[VOL-2442] Fix for Core panic
The logical device agent was receiving logical ports creation
while the logical device was not ready - it was waiting for
switch capability data from the OLT device. This was causing
a panic. The fix prevents logical port creation to be
trigerred when the logical device is not ready. Once the
logical device is ready it will go over the ports data from the
OLT device and automatically create the logical ports.

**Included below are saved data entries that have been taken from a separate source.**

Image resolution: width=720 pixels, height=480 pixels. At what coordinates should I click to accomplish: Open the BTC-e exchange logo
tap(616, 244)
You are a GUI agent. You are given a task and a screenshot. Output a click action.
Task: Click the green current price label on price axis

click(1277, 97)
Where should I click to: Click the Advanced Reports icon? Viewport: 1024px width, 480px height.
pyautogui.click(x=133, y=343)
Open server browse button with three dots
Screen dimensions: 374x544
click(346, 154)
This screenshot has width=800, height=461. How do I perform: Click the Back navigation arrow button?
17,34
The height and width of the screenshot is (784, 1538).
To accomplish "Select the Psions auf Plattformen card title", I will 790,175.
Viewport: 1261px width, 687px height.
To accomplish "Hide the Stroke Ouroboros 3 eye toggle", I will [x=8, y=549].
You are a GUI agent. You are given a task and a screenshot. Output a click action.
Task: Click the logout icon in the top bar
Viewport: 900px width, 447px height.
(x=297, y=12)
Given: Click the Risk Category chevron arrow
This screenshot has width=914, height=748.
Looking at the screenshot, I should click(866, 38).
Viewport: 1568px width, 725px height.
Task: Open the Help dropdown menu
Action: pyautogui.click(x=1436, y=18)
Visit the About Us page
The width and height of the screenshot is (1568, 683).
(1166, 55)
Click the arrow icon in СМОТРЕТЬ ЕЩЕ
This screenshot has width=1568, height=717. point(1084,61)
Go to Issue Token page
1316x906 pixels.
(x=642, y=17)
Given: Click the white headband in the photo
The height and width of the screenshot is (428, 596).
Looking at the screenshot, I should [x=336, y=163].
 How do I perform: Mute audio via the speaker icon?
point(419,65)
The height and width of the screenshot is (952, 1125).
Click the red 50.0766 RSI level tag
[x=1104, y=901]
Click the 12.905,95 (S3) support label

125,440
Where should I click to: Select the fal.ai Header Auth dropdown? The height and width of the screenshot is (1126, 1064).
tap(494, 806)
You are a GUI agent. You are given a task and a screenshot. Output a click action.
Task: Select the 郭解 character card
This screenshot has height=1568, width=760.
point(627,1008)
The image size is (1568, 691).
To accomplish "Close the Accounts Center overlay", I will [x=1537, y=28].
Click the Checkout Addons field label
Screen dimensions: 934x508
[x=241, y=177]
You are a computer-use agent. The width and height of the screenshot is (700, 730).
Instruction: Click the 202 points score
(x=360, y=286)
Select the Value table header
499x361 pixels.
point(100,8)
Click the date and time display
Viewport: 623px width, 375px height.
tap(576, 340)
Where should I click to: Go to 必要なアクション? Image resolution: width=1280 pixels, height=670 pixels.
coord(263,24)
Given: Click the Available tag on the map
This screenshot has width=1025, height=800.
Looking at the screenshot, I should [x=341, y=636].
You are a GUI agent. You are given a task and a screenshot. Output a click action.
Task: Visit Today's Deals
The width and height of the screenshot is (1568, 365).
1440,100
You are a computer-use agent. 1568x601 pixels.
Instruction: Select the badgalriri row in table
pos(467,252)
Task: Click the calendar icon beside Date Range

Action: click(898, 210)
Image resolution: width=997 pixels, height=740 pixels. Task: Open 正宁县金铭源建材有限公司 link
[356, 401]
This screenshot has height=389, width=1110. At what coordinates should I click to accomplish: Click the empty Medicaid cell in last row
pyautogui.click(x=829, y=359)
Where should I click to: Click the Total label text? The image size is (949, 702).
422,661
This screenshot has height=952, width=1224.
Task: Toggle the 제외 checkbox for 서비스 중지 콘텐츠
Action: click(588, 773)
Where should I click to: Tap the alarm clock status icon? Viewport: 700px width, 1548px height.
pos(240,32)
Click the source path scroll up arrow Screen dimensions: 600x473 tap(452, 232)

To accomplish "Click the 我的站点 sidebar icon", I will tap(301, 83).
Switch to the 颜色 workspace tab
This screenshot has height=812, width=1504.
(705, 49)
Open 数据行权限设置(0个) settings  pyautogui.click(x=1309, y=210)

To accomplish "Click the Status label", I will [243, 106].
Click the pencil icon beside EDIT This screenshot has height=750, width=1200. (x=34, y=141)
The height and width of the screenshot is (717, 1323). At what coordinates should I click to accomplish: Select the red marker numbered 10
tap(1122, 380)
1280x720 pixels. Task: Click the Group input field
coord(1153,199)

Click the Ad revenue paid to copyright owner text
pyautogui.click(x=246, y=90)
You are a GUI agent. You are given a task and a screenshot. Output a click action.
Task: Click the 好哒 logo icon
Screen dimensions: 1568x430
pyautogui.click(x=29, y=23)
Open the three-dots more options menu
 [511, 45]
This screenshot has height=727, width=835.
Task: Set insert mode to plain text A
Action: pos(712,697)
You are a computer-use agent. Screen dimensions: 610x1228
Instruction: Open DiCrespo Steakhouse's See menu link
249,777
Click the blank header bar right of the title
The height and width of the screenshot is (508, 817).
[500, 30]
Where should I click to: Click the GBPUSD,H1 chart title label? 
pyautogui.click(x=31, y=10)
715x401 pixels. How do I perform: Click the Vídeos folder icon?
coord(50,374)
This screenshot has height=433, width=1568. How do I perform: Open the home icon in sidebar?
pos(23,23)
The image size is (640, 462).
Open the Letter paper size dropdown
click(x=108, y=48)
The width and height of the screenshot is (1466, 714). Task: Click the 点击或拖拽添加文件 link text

Change-Id: Iad62302eda80fa158e59852810ad272a8aeedb7b
diff --git a/rw_core/core/common_test.go b/rw_core/core/common_test.go
index 7f6412d..9098f0f 100644
--- a/rw_core/core/common_test.go
+++ b/rw_core/core/common_test.go
@@ -55,6 +55,7 @@
type isLogicalDeviceConditionSatisfied func(ld *voltha.LogicalDevice) bool
type isDeviceConditionSatisfied func(ld *voltha.Device) bool
type isDevicesConditionSatisfied func(ds *voltha.Devices) bool
+type isLogicalDevicesConditionSatisfied func(lds *voltha.LogicalDevices) bool
func init() {
_, err := log.AddPackage(log.JSON, logLevel, log.Fields{"instanceId": "coreTests"})
@@ -244,3 +245,31 @@
return fmt.Errorf("timeout-waiting-devices")
}
}
+
+func waitUntilConditionForLogicalDevices(timeout time.Duration, nbi *APIHandler, verificationFunction isLogicalDevicesConditionSatisfied) error {
+ ch := make(chan int, 1)
+ done := false
+ go func() {
+ for {
+ lDevices, _ := nbi.ListLogicalDevices(getContext(), &empty.Empty{})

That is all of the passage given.